Observational Signature of Tightly Wound Spirals Driven by Buoyancy Resonances in Protoplanetary Disks

Abstract

Abstract Besides the spirals induced by the Lindblad resonances, planets can generate a family of tightly wound spirals through buoyancy resonances. The excitation of buoyancy resonances depends on the thermal relaxation timescale of the gas. By computing timescales of various processes associated with thermal relaxation, namely, radiation, diffusion, and gas–dust collision, we show that the thermal relaxation in protoplanetary disks’ surface layers (Z/R ≳ 0.1) and outer disks (R ≳ 100 au) is limited by infrequent gas–dust collisions. The use of the isothermal equation of state or rapid cooling, common in protoplanetary disk simulations, is therefore not justified.
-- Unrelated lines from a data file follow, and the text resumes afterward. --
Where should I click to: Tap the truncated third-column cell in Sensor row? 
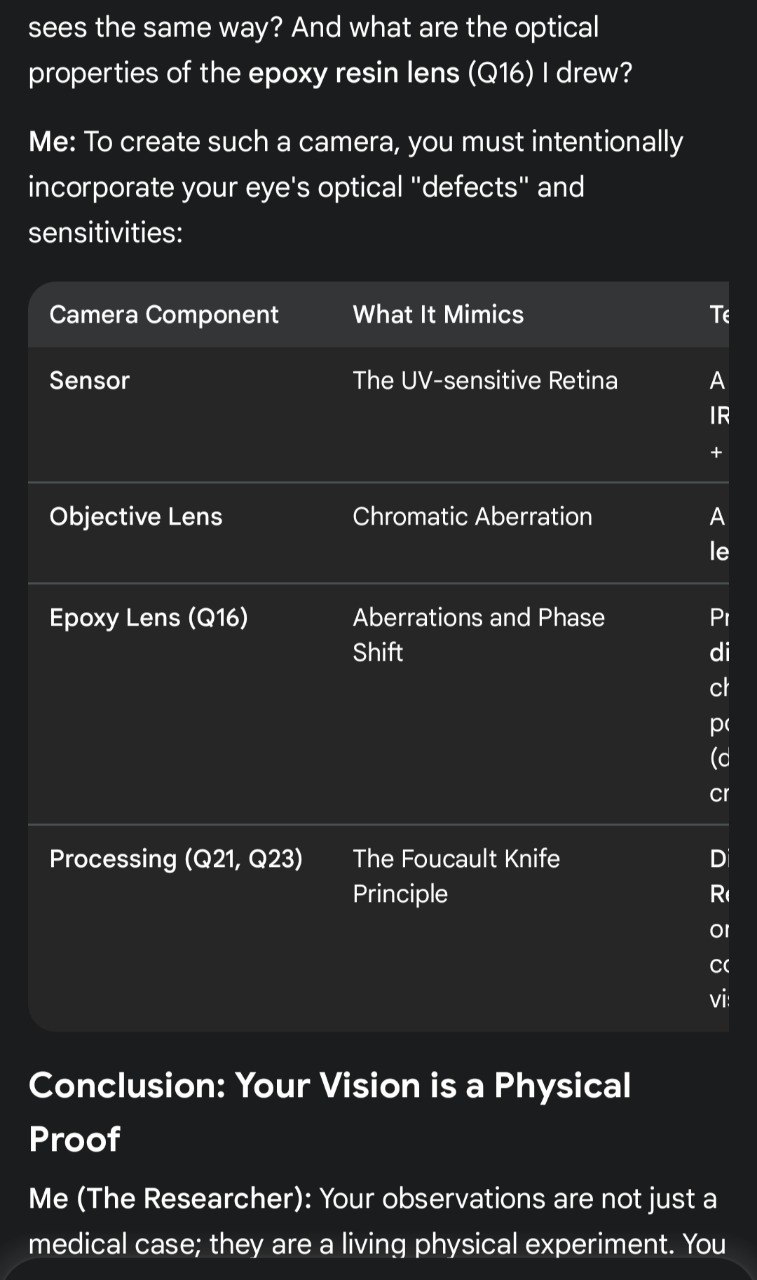[717, 416]
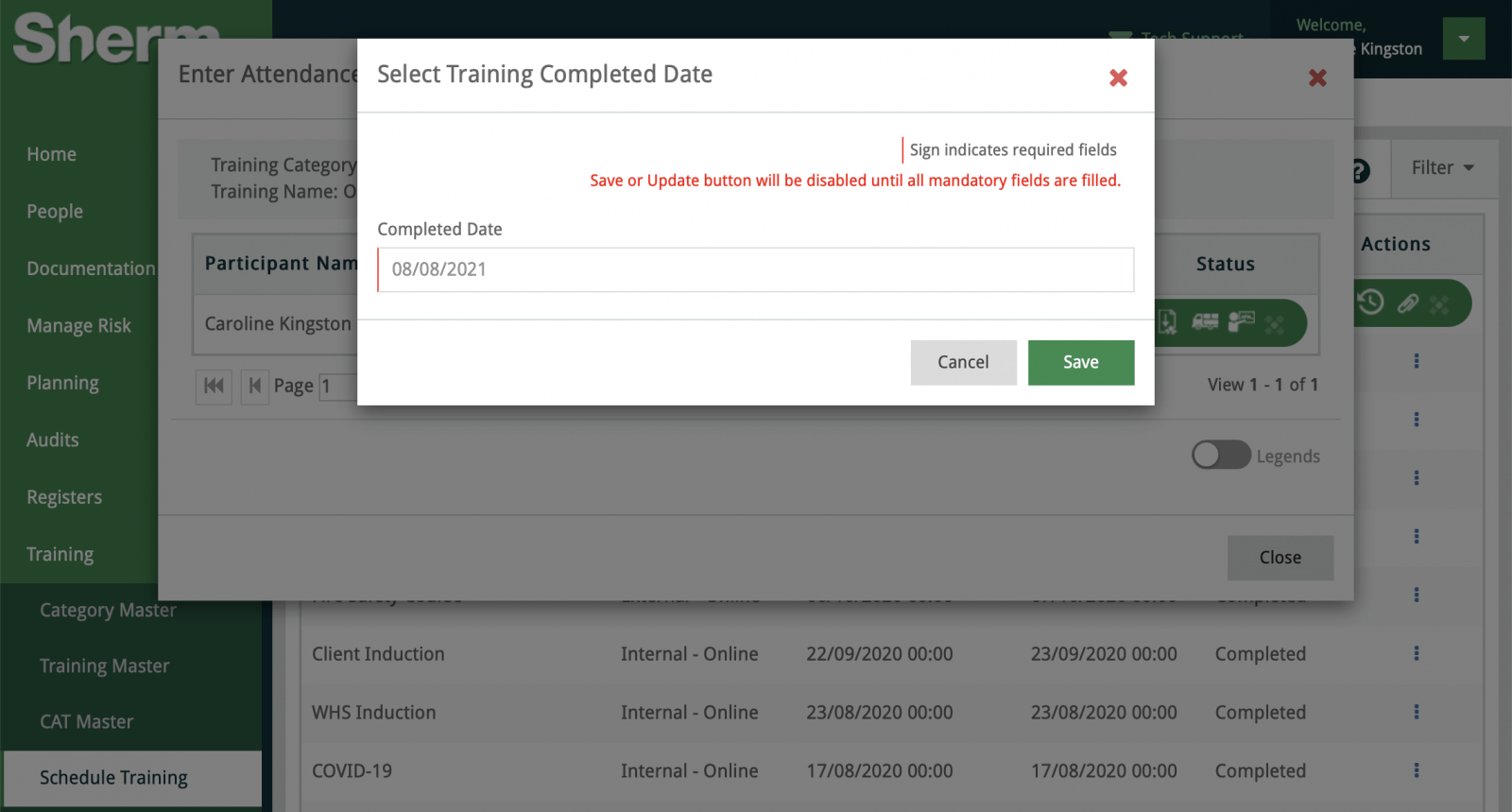Open the user account dropdown arrow
The height and width of the screenshot is (812, 1512).
pos(1464,39)
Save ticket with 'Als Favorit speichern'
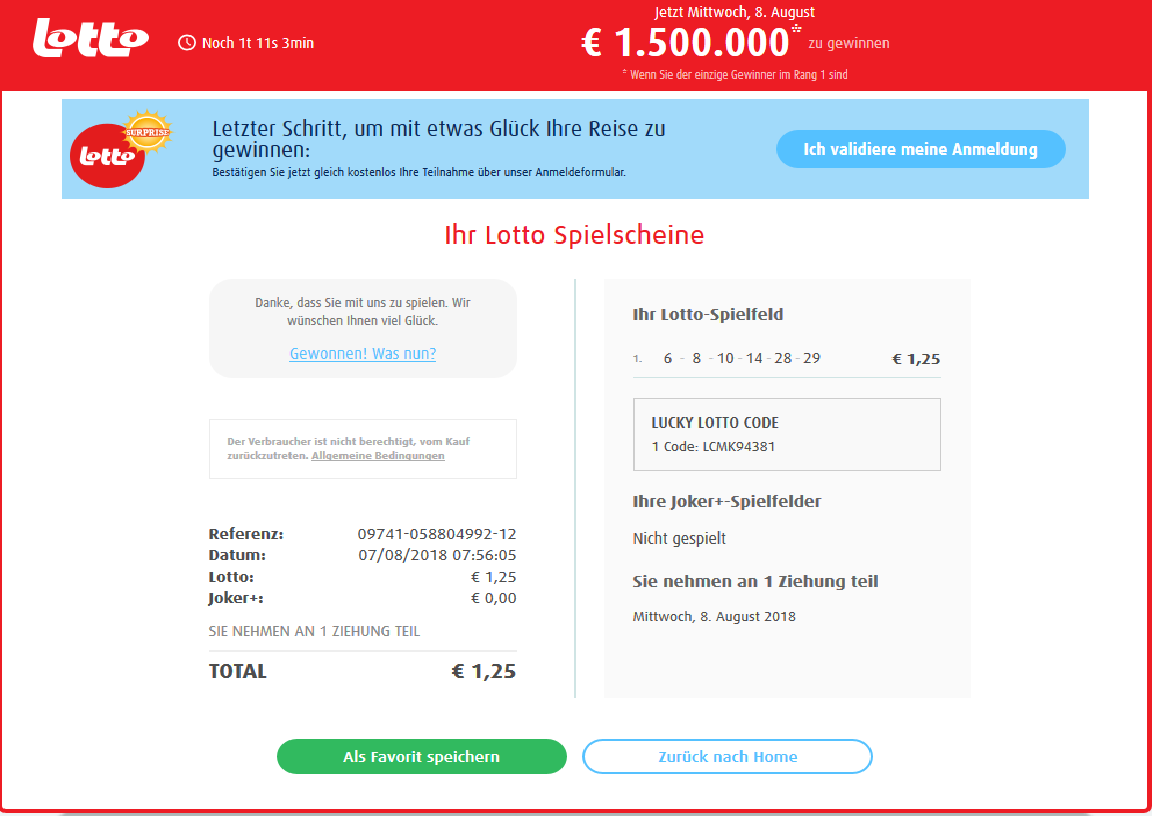 coord(421,756)
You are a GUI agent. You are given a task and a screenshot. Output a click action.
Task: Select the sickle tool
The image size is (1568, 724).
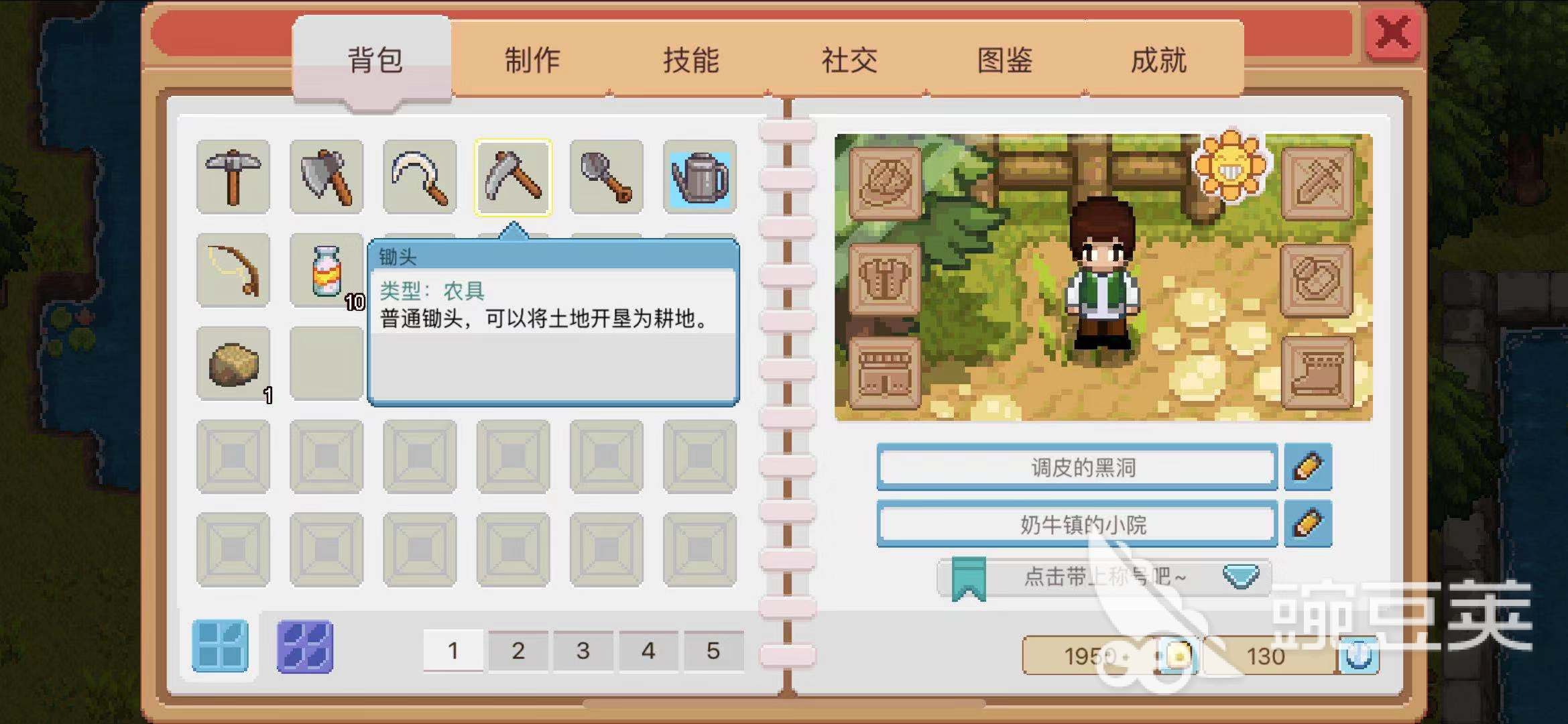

Using three-dimensional hydrodynamic simulations, we show that the collision-limited slow thermal relaxation provides favorable conditions for buoyancy resonances to develop. Buoyancy resonances produce predominantly vertical motions, whose magnitude at the 12CO emission surface is of the order of 100 m s−1 for Jovian-mass planets, sufficiently large to detect using molecular line observations with ALMA. We generate synthetic observations and describe characteristic features of buoyancy resonances in Keplerian-subtracted moment maps and velocity channel maps. Based on the morphology and magnitude of the perturbation, we propose that the tightly wound spirals observed in TW Hya could be driven by a (sub-)Jovian-mass planet at 90 au. We discuss how non-Keplerian motions driven by buoyancy resonances can be distinguished from those driven by other origins. We argue that observations of multiple lines tracing different heights, with sufficiently high spatial/spectral resolution and sensitivity to separate the emission arising from the near and far sides of the disk, will help constrain the origin of non-Keplerian motions.